▶ [SHORT PROBLEM]: Convert everything from the line containing "Task: Pick the Matlab connection radio button" down to the line containing "Viewport: 1408px width, 840px height." into a Markdown table with the columns Row and Entry, leaving out blank lines.

▶ [AVAILABLE DATA]:
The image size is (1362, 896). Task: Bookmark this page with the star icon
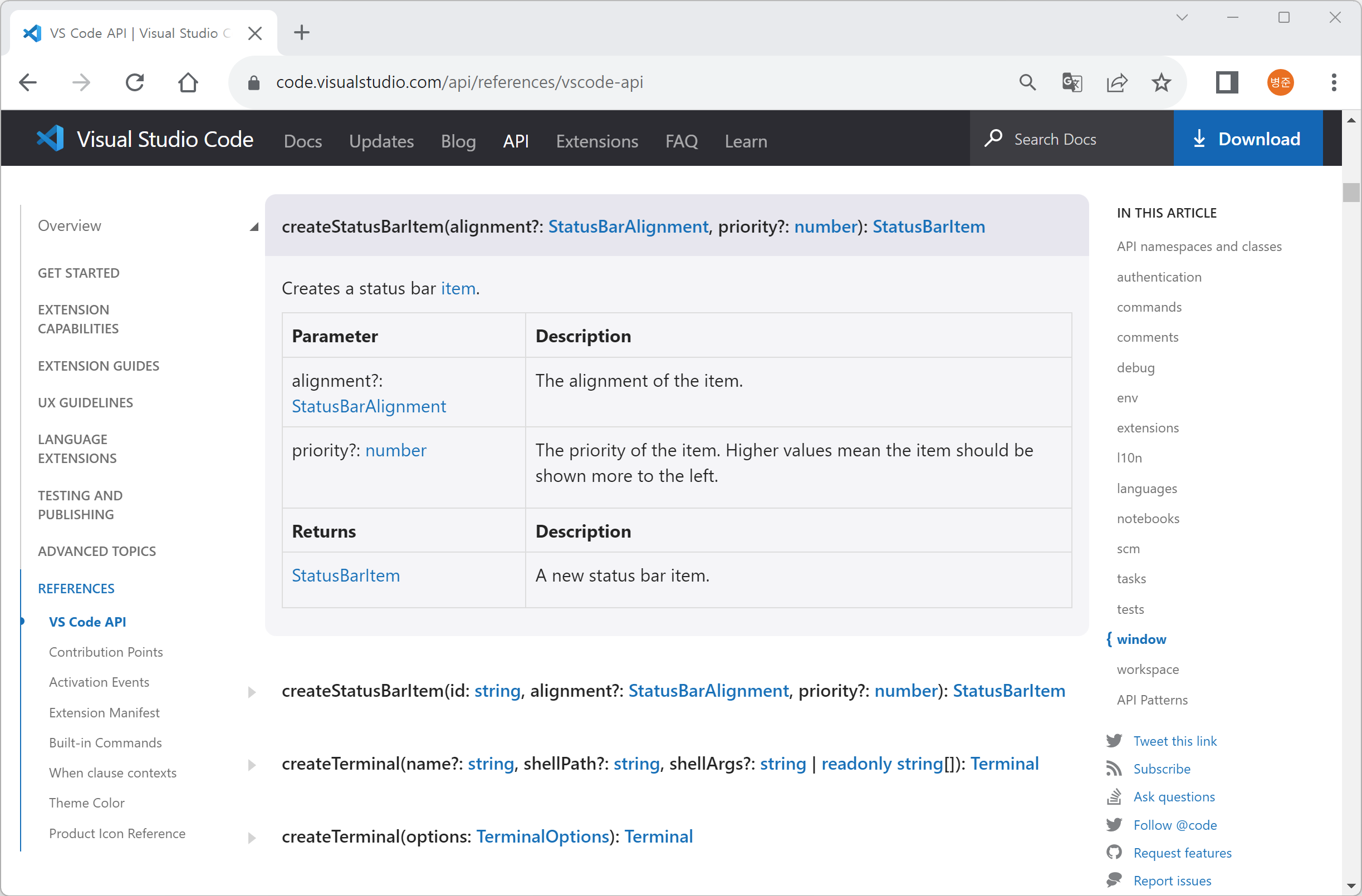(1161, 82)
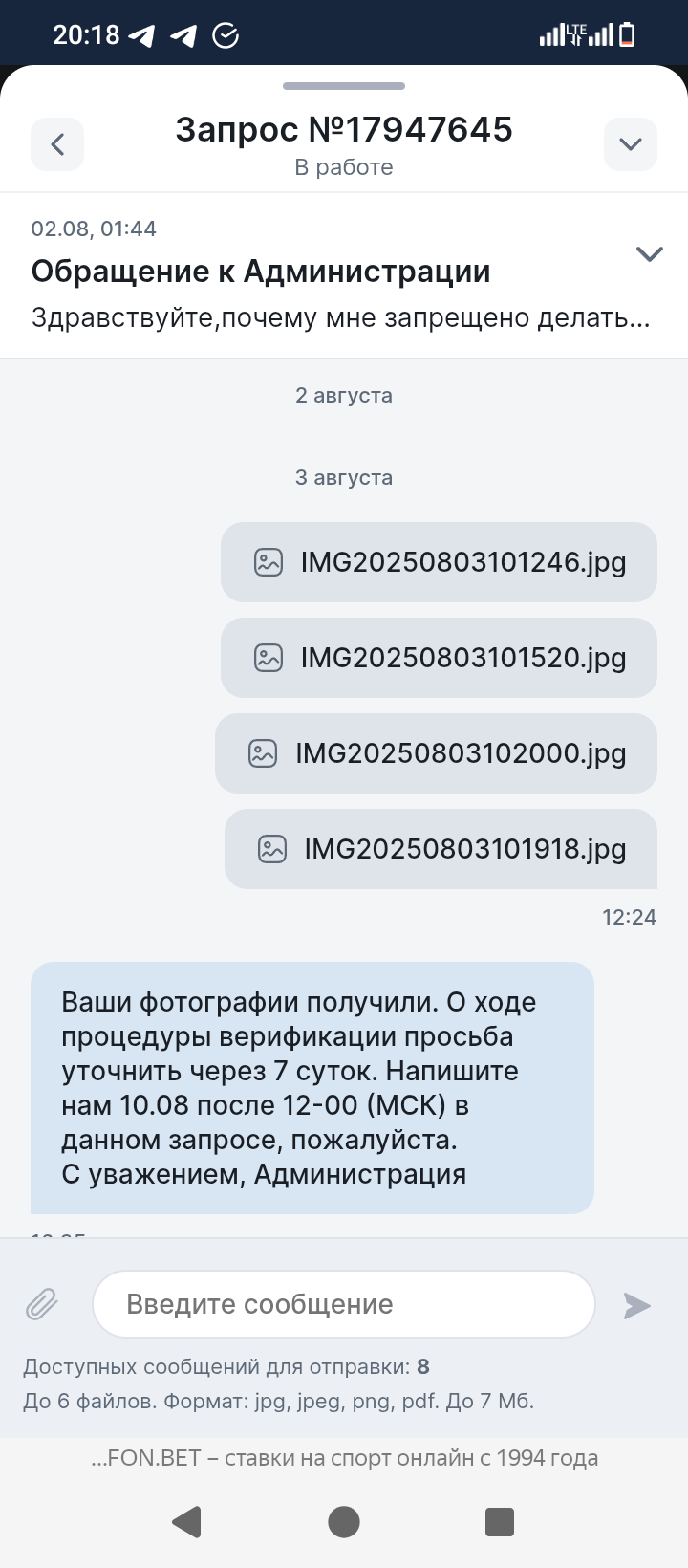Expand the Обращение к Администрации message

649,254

* * *

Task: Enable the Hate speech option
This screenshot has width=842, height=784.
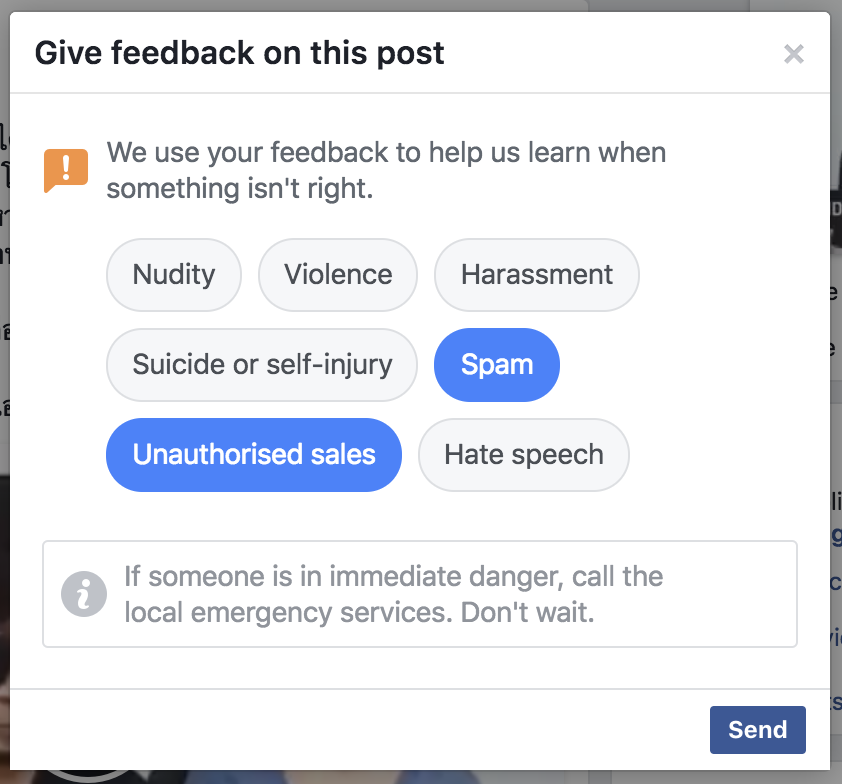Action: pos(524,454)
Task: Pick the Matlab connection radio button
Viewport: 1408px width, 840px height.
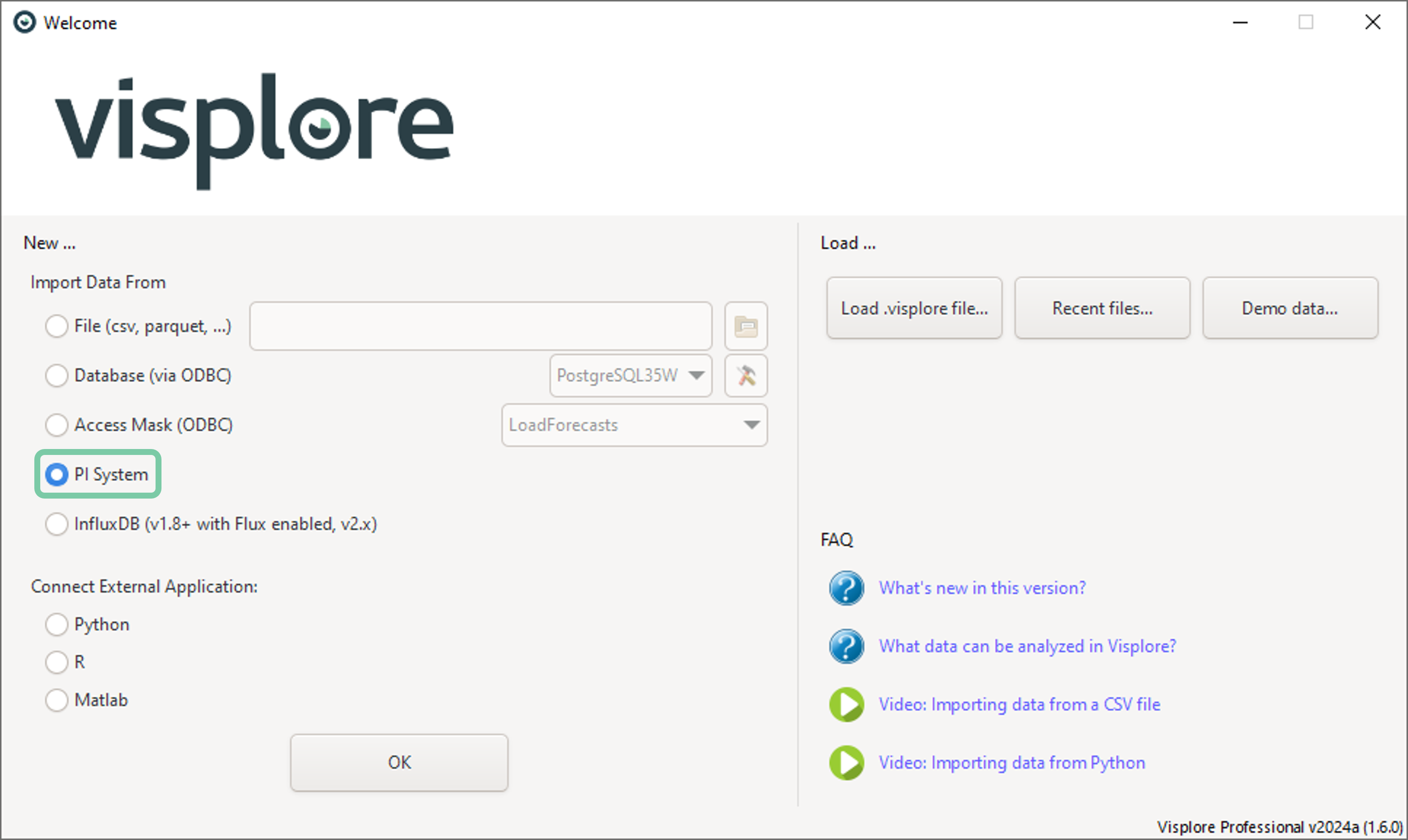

▶ [WRITTEN ANSWER]:
| Row | Entry |
|---|---|
| 1 | Task: Pick the Matlab connection radio button |
| 2 | Viewport: 1408px width, 840px height. |